Copy the passage on genetically modified organisms from "While I have" to "into their territories.", and swap "biodiversity" for "genetic diversity".

> [Supplied passage]:
☆ ☆ ☆ ☆ ☆ ☆ ☆

While I have a basic understanding of genetically modification, I thought it best to research further into the controversial issues surrounding genetically modified organisms, such as their effects on the environment as well as their international implications.
Due to concerns over GMOs and their potential to limit biodiversity, in 2000, approximately 135 nations signed the Cartagena Protocol. The Protocol establishes an Advanced Informed Agreement (AIA) to ensure that countries are provided with necessary information (food labels, health risks, etc.) before agreeing to transport food products into their territories.
Interestingly enough, the United States, which is the largest exporter and producer of GMOs, is not a member of the Protocol. After extensive research into this topic, I am still uncertain as to why the United States has yet to accept the agreement.
Less developed nations such as South Africa don’t allow the importation of produce from the United States or Canada because these countries do not clearly specify the amount or type of GMOs they transport. Poorer countries lack the financial resources to conduct testing on GMOs and many do not want to risk introducing potentially dangerous genetically modified products into their cultures.
Having all nations agree to the terms of the Protocol seems like a quick fix to many of the issues concerning GMOs. I don’t understand what is preventing the United States and other nations from adopting this agreement. Furthermore, wouldn’t it prove beneficial to everyone if we simply labeled all our foods? This reminds me of our discussion on government policies and gay rights. To me, it seems easiest to extend equal rights and benefits to homosexual couples. However, it’s not that simple. Gay rights are regulated at the federal level and are a concern to tax payers as well as national legislators. Our complex system of government and policy-making makes it hard to understand the reasoning behind any of our policies, including those involving food.

☆ ☆ ☆ ☆ ☆ ☆ ☆

Saved entries:
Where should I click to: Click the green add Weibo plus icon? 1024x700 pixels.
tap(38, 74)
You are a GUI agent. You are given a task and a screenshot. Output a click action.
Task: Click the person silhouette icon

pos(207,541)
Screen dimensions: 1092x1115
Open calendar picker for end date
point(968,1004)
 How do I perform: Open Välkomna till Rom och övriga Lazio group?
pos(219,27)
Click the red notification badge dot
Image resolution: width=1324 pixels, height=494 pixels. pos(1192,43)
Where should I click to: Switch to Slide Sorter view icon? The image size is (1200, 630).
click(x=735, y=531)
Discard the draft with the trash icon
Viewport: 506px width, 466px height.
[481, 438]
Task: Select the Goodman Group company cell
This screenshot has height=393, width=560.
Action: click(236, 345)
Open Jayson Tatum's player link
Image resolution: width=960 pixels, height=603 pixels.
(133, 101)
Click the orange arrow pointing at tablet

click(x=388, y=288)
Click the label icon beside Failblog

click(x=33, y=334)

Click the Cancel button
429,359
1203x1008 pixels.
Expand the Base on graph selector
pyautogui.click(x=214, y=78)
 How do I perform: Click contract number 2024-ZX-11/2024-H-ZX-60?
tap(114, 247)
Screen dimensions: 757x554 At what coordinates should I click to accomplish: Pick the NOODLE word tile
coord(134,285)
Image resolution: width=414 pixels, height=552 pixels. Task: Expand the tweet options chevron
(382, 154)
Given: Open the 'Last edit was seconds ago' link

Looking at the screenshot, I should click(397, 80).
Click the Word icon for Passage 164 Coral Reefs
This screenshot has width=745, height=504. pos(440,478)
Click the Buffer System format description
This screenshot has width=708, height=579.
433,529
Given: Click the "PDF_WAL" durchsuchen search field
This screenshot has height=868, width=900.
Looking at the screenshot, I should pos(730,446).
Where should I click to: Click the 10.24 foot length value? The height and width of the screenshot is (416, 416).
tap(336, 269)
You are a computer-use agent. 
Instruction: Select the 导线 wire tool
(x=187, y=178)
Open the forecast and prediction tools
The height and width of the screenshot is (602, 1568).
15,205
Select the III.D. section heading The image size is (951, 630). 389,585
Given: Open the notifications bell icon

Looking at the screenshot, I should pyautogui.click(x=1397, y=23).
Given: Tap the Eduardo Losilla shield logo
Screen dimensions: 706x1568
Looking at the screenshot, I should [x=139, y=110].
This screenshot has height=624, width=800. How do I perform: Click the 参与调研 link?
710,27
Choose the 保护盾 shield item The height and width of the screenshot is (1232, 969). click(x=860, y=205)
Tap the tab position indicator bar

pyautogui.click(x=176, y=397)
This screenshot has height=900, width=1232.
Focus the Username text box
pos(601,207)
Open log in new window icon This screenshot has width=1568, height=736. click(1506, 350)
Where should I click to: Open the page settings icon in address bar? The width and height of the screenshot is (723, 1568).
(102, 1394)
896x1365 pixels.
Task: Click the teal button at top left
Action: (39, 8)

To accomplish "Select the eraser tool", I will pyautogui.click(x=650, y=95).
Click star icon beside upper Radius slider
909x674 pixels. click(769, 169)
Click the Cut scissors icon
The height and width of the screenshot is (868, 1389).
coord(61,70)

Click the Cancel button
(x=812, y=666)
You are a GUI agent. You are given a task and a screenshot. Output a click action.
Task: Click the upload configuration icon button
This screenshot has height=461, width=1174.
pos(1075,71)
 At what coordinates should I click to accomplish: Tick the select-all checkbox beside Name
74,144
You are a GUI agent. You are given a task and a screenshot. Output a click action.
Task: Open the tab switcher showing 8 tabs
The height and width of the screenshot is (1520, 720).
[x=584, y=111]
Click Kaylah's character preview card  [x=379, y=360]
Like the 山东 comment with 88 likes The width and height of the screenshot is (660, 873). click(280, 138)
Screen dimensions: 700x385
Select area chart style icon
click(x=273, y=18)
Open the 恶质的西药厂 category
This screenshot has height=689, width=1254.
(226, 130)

☆ ☆ ☆ ☆ ☆ ☆ ☆

> [Reply to the task]:
While I have a basic understanding of genetically modification, I thought it best to research further into the controversial issues surrounding genetically modified organisms, such as their effects on the environment as well as their international implications.
Due to concerns over GMOs and their potential to limit genetic diversity, in 2000, approximately 135 nations signed the Cartagena Protocol. The Protocol establishes an Advanced Informed Agreement (AIA) to ensure that countries are provided with necessary information (food labels, health risks, etc.) before agreeing to transport food products into their territories.